Me interesa ese político específicamente señalado y, sobre todo, el escritor que supo percibir que, dentro del amplio conjunto de literaturas regionales españolas, la canaria tenía muy poca consideración a principios del siglo XX, a pesar de contar con singularidades temáticas, espaciales y lingüísticas; disponer de un cupo de jóvenes escritores dispuestos a no perpetuar estereotipos nacionales dentro del ámbito de la literatura decimonónica; y, conforme a la idiosincrasia de los canarios, poseer una especial capacidad de adaptación a todo lo externo y heterogéneo, aunque la noción isleña empuje a pensar en aislamiento y cerrazón. Esta facultad es la que permitió a un autor como Ángel Guerra deambular entre la intensidad del romanticismo, el ambiente del realismo y elevar su estatus hasta la precisión del naturalismo (verosimilitud inclinada a la veracidad en las descripciones marítimas y campesinas), atender a los fines sociales de los noventayochistas (la supervivencia y la relación del ser humano con el medio) sin renunciar, en ocasiones, al menos en la pulcritud expresiva y en lo melancólico, al modernismo y, como siempre he sostenido cuando me he enfrentado a su obra cumbre, La Lapa, proyectar esa suerte de experimento alegórico-expresionista que encierra esta narración costumbrista marinera y que trasciende ese «canto al mar, a su misterio y a su poesía» de la que nos habla el profesor Cabrera Perera para adentrarse en una voluntad explicativa de lo que vendría a ser la paradoja isleña: la soledad extrema en un espacio hostil (Martín abandonado por el azar de un naufragio en el Roque del Oeste) y, al mismo tiempo, el arrullo de la naturaleza que bendice el lugar que el mito ha calificado de “afortunado”; la dureza de la existencia, que siempre es trágica e inesperada en sus punzadas (accidente del padre, flojedad moral de la hermana, ceguera de Martín por el picotazo de un cuervo, mendicidad del protagonista, condena a ser lazarillo del hijo) frente a la benignidad de sus gentes, guiadas en gran medida por la compasión y la resignación.
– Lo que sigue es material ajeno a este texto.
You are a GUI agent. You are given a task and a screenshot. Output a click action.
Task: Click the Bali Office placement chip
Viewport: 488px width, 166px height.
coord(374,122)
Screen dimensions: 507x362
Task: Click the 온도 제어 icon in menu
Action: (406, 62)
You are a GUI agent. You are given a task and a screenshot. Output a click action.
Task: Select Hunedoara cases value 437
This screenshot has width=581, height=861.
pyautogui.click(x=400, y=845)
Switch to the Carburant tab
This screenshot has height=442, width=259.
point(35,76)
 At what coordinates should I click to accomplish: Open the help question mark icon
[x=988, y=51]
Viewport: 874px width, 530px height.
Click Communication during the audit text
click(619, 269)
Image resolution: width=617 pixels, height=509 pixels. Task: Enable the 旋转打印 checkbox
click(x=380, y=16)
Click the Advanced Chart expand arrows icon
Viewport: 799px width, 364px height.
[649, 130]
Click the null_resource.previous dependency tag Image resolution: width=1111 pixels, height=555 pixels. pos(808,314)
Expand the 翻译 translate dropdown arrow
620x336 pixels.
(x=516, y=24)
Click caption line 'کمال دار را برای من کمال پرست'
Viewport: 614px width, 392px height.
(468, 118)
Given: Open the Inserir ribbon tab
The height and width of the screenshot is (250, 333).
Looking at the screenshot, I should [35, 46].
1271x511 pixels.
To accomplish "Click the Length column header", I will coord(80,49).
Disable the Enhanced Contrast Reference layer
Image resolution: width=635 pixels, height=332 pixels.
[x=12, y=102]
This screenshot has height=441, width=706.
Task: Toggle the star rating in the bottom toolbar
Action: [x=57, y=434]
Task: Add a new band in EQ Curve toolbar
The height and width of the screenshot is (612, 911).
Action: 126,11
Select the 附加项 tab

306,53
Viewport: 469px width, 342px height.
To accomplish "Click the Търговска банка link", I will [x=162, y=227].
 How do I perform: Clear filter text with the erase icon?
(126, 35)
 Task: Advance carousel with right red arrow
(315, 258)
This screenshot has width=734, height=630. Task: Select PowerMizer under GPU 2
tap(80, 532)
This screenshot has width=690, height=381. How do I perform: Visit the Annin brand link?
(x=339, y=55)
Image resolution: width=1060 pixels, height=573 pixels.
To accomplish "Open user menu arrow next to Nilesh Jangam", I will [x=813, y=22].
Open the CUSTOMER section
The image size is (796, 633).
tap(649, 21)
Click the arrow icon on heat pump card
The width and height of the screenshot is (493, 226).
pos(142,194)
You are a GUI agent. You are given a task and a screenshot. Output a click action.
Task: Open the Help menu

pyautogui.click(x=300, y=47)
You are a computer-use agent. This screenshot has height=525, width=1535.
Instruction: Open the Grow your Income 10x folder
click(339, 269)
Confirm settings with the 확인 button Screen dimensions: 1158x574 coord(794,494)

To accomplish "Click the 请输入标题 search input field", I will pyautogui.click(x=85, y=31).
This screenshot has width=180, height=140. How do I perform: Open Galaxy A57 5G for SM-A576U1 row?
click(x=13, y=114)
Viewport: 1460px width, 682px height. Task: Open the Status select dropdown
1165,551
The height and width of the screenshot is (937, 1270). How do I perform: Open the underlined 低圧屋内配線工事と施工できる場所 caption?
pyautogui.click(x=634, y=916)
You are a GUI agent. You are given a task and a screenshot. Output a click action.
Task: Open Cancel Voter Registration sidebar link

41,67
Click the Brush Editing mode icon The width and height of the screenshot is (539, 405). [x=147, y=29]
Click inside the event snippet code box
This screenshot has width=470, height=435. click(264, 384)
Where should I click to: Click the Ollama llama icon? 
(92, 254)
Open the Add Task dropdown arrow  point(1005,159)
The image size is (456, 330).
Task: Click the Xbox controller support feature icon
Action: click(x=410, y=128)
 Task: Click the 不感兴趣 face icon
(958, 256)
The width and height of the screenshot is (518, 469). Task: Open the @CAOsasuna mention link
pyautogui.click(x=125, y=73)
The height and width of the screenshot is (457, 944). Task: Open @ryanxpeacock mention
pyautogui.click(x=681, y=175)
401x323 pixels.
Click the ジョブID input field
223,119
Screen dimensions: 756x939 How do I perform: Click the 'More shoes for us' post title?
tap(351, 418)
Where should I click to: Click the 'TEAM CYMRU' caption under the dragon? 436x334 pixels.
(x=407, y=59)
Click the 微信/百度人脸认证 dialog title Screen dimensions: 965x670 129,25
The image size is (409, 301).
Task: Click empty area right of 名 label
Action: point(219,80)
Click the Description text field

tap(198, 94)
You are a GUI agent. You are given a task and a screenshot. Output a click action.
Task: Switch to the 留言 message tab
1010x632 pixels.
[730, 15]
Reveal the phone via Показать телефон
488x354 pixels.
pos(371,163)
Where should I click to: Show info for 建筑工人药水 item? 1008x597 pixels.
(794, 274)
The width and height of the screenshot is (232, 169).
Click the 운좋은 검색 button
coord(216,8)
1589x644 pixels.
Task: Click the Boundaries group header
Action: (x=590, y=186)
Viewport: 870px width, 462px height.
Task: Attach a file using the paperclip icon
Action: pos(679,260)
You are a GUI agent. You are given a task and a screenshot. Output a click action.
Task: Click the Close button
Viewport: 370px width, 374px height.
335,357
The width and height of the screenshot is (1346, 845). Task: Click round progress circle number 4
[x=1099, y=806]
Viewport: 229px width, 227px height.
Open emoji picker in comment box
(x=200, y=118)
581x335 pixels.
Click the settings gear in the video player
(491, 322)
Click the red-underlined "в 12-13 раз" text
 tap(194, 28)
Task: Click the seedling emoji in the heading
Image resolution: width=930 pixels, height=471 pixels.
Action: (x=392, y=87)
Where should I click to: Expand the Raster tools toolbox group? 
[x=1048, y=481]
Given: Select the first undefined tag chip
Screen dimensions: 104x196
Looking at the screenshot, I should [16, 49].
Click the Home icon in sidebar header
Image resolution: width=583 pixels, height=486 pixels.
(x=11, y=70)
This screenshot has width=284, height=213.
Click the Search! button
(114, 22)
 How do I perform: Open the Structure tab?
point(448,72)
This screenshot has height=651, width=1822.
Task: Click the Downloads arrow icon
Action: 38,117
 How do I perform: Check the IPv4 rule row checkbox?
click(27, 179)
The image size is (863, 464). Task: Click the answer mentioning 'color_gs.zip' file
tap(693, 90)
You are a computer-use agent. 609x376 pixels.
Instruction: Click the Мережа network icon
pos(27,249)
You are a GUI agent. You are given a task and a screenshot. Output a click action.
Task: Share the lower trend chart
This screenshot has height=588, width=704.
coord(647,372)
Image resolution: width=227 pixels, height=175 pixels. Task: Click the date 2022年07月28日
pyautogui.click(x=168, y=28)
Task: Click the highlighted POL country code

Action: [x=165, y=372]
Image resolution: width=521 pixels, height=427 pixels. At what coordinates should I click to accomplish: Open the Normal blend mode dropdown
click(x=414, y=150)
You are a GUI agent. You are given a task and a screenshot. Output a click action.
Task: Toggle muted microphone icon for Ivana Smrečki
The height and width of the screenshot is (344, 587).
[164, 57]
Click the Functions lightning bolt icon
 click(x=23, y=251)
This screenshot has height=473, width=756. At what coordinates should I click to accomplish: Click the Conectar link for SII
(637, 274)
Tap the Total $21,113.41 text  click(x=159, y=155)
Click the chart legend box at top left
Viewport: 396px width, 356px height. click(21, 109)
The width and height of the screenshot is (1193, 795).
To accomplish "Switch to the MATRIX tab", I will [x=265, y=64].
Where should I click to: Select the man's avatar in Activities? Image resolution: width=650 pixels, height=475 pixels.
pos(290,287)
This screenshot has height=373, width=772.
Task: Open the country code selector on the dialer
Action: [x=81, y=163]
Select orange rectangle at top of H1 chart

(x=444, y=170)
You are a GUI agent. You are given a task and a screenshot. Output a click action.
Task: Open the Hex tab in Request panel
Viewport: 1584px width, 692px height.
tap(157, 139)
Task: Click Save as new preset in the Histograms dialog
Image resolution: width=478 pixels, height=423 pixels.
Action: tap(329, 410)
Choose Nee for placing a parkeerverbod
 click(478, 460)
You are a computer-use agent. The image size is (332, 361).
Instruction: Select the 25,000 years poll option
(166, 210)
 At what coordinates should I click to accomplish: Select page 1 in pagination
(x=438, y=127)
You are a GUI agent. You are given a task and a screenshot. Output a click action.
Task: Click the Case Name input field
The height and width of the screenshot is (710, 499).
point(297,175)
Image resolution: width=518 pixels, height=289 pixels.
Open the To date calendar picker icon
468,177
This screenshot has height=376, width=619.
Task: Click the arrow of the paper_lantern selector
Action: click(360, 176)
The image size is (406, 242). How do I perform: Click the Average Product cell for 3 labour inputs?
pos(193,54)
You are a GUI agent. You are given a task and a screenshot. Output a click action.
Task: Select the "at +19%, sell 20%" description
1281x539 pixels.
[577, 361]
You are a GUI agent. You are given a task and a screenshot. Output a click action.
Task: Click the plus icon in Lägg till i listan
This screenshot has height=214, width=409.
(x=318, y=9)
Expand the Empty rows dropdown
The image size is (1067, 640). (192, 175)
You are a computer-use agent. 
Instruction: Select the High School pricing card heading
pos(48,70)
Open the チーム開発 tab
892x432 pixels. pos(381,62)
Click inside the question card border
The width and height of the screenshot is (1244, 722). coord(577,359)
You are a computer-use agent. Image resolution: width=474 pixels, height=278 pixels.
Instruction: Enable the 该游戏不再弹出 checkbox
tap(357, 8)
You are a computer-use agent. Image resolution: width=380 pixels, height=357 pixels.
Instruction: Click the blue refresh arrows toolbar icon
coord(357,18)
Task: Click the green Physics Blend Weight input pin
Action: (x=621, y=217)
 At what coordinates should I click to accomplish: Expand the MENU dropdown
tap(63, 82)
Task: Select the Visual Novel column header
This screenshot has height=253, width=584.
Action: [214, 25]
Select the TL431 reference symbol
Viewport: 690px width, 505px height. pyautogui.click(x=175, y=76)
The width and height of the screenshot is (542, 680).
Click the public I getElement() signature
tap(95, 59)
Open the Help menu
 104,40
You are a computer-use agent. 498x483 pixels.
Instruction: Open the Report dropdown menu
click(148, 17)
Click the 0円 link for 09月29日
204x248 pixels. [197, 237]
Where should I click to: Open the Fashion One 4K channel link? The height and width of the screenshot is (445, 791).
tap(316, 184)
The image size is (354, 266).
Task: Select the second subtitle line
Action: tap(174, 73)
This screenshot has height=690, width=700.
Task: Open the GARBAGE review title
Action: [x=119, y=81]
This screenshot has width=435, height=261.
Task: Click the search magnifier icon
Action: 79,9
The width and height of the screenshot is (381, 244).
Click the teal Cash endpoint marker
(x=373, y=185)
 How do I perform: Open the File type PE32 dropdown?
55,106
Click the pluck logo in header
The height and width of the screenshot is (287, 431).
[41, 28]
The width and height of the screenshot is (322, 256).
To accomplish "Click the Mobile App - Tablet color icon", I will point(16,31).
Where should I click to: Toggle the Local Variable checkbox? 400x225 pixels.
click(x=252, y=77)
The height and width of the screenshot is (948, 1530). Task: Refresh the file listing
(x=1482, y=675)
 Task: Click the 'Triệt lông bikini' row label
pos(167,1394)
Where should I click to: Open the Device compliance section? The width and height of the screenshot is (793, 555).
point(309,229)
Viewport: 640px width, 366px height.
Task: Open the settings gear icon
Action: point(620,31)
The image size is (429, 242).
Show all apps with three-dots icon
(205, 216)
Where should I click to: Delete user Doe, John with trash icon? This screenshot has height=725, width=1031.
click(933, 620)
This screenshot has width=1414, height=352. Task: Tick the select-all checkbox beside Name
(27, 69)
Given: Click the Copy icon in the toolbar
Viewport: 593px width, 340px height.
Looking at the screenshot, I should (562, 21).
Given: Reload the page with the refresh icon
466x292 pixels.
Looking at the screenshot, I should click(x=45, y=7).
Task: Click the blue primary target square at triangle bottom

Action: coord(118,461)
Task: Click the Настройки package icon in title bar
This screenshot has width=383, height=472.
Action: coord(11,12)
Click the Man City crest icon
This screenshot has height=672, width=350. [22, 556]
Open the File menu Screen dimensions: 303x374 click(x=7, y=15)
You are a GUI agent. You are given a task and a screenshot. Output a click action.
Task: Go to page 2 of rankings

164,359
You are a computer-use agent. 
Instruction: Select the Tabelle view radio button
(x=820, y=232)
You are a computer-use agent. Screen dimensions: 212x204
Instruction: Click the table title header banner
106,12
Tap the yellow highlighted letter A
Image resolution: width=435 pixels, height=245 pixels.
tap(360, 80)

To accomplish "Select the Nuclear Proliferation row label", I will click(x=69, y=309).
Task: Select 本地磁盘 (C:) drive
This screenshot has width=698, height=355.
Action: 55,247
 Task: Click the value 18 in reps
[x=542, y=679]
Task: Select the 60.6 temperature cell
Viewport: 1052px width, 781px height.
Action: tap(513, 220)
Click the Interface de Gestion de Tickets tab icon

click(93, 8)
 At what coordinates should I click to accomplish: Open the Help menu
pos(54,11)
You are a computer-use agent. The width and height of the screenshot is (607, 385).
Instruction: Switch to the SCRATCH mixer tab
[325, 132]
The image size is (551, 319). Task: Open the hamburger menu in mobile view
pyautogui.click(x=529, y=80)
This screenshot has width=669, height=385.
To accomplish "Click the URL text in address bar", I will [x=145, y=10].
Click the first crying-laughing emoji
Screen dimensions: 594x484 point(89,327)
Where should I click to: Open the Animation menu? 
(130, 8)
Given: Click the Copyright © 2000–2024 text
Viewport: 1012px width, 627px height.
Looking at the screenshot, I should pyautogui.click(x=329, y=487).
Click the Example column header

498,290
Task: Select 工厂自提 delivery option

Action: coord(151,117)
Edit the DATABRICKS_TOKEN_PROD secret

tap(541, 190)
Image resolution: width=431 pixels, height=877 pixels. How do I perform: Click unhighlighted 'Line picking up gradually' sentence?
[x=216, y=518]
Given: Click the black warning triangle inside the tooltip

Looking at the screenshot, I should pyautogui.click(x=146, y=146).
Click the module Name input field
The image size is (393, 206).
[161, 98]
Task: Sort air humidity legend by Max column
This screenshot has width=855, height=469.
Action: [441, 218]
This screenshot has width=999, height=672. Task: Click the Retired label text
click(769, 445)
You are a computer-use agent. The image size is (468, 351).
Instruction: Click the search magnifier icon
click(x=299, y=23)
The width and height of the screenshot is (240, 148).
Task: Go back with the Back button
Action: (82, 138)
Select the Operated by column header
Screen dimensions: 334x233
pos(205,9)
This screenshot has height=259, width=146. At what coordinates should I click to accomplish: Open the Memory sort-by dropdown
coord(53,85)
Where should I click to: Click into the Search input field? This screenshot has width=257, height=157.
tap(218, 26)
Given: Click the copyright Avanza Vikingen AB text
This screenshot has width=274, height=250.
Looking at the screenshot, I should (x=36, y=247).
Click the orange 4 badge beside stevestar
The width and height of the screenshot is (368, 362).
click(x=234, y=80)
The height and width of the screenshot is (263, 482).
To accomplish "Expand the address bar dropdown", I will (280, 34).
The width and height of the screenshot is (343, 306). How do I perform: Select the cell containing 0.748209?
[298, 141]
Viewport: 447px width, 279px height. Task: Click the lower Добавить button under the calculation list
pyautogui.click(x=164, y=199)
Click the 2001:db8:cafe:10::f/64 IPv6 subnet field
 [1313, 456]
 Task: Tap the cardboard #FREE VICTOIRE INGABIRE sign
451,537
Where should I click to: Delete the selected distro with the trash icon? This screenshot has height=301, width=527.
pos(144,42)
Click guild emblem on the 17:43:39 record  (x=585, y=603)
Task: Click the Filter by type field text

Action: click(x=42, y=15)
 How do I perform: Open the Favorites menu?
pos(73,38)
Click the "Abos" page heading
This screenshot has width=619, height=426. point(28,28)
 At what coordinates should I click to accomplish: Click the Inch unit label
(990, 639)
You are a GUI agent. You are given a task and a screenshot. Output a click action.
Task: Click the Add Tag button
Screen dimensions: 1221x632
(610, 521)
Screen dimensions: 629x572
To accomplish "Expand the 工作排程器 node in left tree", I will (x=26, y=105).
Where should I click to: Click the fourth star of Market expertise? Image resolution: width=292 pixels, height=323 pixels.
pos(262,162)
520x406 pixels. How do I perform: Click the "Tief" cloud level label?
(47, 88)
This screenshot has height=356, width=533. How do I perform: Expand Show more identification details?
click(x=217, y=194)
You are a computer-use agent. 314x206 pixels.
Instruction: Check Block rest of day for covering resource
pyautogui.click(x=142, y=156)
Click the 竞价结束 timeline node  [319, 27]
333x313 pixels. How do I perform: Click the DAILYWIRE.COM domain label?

Me interesa, en suma, este escritor y, sobre todo, el autor considerado con sus lectores, el que sabe de sus límites, el que entiende que honestidad y literatura no son entidades disímiles. Admiro ese particular «aquí lo dejo» con el que puso fin a las narraciones canarias (1903-1912) cuando los motivos literarios, fundados en sus recuerdos de paisajes y paisanajes, ya comenzaban a percibirse lejanos y distorsionados. No se desligó de la escritura; al contrario, su fecundidad fue enorme, pero la distancia con Canarias y los mil estímulos que le ofrecía la actividad periodística frenaron una mayor contribución al movimiento literario regionalista, si bien lo hecho fue suficiente para consolidar en el intelecto de sus coetáneos y paisanos escritores un modo diferente de observar la tierra que los/nos une a partir de la premisa de su universalidad. Desde Madrid —como hiciera Galdós— no dejó nunca de ser canario y de contribuir a que esta condición estuviera al frente de los innumerables textos que escribió y en la conciencia de las personas que conoció y con las que tuvo trato. Lo que separaba la geografía, unía el corazón; lo que distanciaba la cotidianeidad, componía el recuerdo y los afectos.

¿Sabrán quienes pensaron que era una buena idea que José Betancort Cabrera, también conocido como Ángel Guerra, fuera el protagonista de la edición del Día de las Letras Canarias de 2024 lo feliz que me han hecho, no tanto por traer del olvido una figura inolvidable y necesaria de nuestra literatura, que también, por supuesto, sino porque, del mismo modo, me ha posibilitado reivindicar nuevamente el admirable trabajo que mi maestro, el profesor don Antonio Cabrera Perera realizó en torno a la figura del teguiseño, y lanzaroteño y, sobre todo, canario narrador?